**Task input**
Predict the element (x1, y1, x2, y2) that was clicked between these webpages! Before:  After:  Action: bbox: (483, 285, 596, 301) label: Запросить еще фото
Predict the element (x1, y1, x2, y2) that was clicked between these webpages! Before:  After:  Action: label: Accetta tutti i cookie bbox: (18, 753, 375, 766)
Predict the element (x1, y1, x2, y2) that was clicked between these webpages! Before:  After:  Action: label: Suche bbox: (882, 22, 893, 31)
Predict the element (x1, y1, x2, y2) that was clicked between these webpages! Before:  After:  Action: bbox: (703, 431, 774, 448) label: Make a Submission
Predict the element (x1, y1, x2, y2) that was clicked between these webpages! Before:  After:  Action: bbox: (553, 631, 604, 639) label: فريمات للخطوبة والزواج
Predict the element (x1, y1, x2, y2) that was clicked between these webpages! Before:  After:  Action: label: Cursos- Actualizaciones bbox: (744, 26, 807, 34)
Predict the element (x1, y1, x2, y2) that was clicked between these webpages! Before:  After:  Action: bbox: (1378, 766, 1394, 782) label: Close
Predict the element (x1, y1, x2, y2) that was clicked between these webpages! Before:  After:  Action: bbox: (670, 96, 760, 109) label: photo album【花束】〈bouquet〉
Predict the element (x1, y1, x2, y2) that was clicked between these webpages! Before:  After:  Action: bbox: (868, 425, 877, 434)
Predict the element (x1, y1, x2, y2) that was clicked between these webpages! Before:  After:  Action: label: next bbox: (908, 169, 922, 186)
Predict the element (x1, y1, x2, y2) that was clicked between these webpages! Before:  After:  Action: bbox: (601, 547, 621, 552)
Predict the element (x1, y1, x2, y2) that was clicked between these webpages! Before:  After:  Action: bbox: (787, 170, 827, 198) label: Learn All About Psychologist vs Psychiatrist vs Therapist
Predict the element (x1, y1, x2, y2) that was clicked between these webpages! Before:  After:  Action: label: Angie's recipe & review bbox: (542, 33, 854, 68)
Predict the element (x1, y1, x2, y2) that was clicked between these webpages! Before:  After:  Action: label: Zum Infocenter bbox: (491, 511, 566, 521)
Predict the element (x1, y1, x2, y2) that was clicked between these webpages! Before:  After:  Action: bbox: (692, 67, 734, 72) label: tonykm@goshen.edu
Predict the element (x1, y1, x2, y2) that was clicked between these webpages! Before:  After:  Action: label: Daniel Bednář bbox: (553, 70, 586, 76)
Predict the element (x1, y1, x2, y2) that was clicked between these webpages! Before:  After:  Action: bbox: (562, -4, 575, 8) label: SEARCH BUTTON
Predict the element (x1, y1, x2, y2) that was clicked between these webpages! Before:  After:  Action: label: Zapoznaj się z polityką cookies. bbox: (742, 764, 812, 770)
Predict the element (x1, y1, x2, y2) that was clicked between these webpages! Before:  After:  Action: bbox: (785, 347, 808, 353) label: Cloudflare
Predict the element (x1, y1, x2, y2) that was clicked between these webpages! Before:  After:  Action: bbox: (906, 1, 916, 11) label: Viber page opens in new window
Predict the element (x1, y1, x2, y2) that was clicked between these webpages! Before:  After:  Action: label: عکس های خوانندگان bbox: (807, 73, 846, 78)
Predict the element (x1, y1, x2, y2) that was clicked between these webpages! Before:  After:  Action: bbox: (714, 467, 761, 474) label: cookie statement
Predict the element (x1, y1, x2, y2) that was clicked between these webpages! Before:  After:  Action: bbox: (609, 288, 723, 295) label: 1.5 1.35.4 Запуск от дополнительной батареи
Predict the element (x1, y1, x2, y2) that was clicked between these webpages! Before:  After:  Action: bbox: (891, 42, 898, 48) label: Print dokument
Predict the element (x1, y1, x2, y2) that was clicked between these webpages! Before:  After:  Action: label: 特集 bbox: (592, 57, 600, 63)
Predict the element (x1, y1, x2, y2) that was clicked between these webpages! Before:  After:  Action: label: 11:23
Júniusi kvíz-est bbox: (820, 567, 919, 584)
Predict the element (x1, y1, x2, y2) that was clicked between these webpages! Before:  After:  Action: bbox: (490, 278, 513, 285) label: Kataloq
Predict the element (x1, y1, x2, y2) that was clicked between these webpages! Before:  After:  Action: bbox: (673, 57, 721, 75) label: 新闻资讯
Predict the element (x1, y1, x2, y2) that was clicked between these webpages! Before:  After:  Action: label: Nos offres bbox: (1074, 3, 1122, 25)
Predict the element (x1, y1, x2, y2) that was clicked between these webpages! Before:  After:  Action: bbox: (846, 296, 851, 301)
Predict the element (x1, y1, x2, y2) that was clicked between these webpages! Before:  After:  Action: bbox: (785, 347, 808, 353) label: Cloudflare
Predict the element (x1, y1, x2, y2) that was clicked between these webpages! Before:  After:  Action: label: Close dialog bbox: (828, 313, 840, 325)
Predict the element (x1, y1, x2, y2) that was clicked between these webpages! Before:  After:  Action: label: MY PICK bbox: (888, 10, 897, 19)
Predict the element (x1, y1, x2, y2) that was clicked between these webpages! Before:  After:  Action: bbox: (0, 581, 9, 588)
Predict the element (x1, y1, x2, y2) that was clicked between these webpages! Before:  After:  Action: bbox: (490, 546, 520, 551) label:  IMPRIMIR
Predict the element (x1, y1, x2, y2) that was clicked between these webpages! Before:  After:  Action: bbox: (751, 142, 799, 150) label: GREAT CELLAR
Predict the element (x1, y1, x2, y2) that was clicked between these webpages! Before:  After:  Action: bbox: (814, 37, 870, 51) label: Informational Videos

**What to work on**
Reproduce the entries word for word, from the first entry through the line that contains "label: photo album【花束】〈bouquet〉", including both of those lines.

**Response**
Predict the element (x1, y1, x2, y2) that was clicked between these webpages! Before:  After:  Action: bbox: (483, 285, 596, 301) label: Запросить еще фото
Predict the element (x1, y1, x2, y2) that was clicked between these webpages! Before:  After:  Action: label: Accetta tutti i cookie bbox: (18, 753, 375, 766)
Predict the element (x1, y1, x2, y2) that was clicked between these webpages! Before:  After:  Action: label: Suche bbox: (882, 22, 893, 31)
Predict the element (x1, y1, x2, y2) that was clicked between these webpages! Before:  After:  Action: bbox: (703, 431, 774, 448) label: Make a Submission
Predict the element (x1, y1, x2, y2) that was clicked between these webpages! Before:  After:  Action: bbox: (553, 631, 604, 639) label: فريمات للخطوبة والزواج
Predict the element (x1, y1, x2, y2) that was clicked between these webpages! Before:  After:  Action: label: Cursos- Actualizaciones bbox: (744, 26, 807, 34)
Predict the element (x1, y1, x2, y2) that was clicked between these webpages! Before:  After:  Action: bbox: (1378, 766, 1394, 782) label: Close
Predict the element (x1, y1, x2, y2) that was clicked between these webpages! Before:  After:  Action: bbox: (670, 96, 760, 109) label: photo album【花束】〈bouquet〉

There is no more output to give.